The election of 1872 would prove to be the beginning of the end concerning America’s initial test-run with black suffrage. The Civil War was 7 years gone by then and the Federal occupation of the South was incurring more and more resistance from ex-Confederates chomping at the bit to restore the white supremacist law and order that they were so accustomed to. Black southerners were still being elected to local, state and Federal offices at the time, but the protections around them (and the 15th Amendment) were beginning to crumble. Slowly but surely, Republican governments in the deep south began to flip Democratic against a backdrop of institutionalized violence and lynching by the Ku Klux Klan and ordinary white citizens. By the time the 1876 election rolled around, every state in the old Confederacy save South Carolina had installed Democratic governments, and with them, the first wave of laws aiming to eliminate black suffrage and enforce a regime of slavery by another name. However, the greatest blows to black suffrage wouldn’t come from the corridors of old Confederate capitol buildings and courthouses, but from the smoke-filled rooms of Washington, where the Supreme Court would set up the pins of injustice for the party elites to knockdown.

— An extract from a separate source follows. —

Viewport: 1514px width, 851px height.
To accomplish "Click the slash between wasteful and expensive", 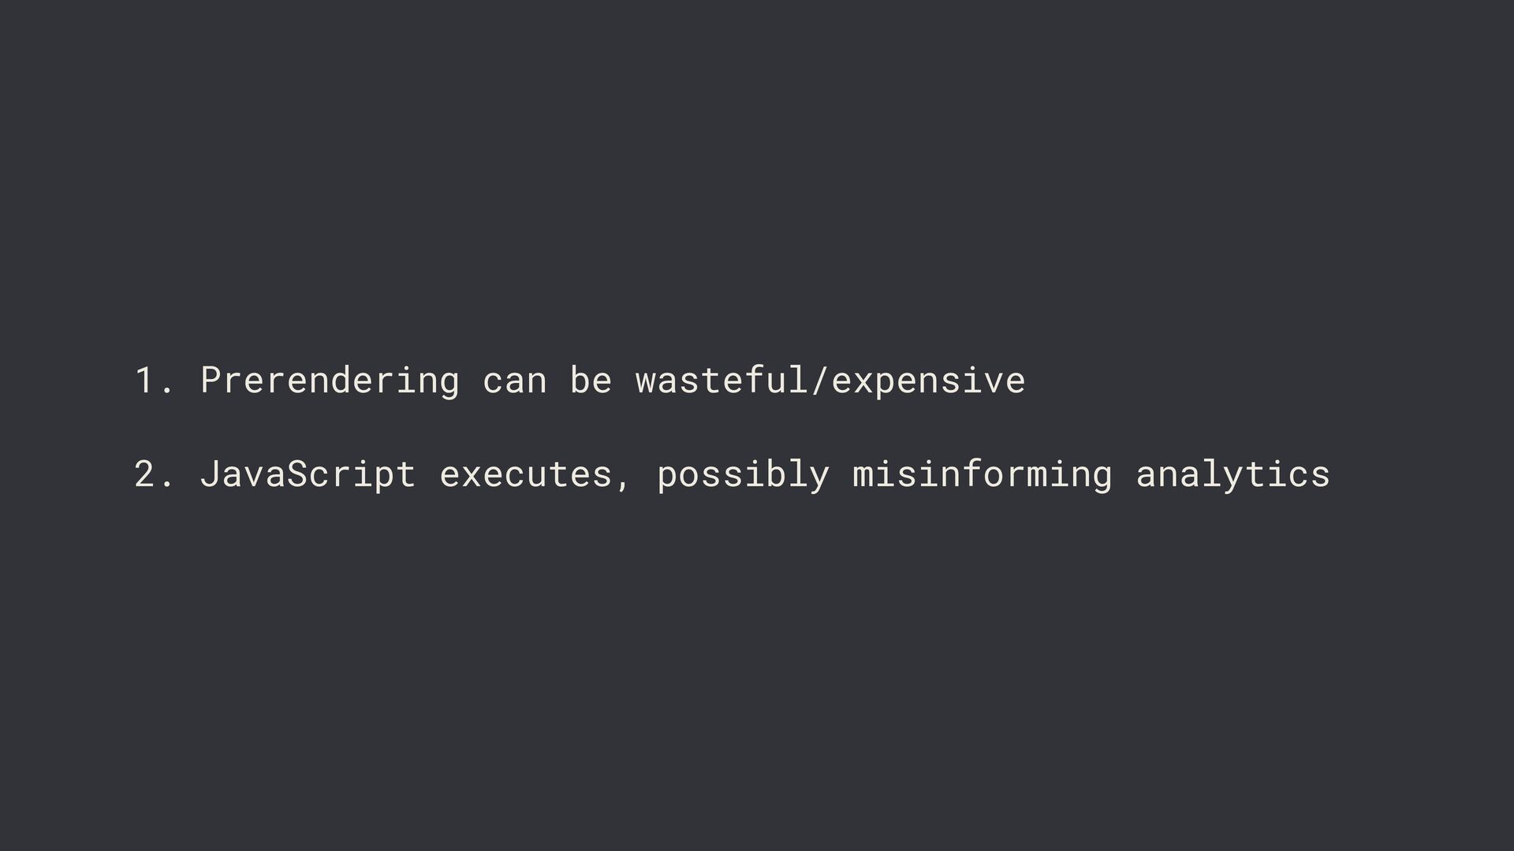I will tap(820, 381).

In 1876, the United States Supreme Court provided their decision in United States v. Cruikshank, one of the first cases (along with The Slaughterhouse Cases and Bradwell v. Illinois) that forced the nation’s highest court to explicitly deal with the 14th amendment. The issues in Cruikshank centered around the Colfax Massacre—or the “Colfax Riot” as it is known to white revisionist historians—wherein at least 100 black (and 3 white) Louisianans were murdered after a white paramilitary group with the ingenious sobriquet of the White League attempted a violent coup of the recently installed, biracial Republican government. The bulk of the black men who lost their lives in the massacre did so after the “battle” had ended and white flags of surrender were raised, with white paramilitary members shooting them down in cold blood. Many black men were killed as they were fleeing from the church. Even more met their end after they had been taken prisoner and their good ole boy captors had gotten liquored up. Regardless, Federal troops were soon sent in by President Grant to reinstall the Republican government and protect what was left of Colfax’s black citizenry.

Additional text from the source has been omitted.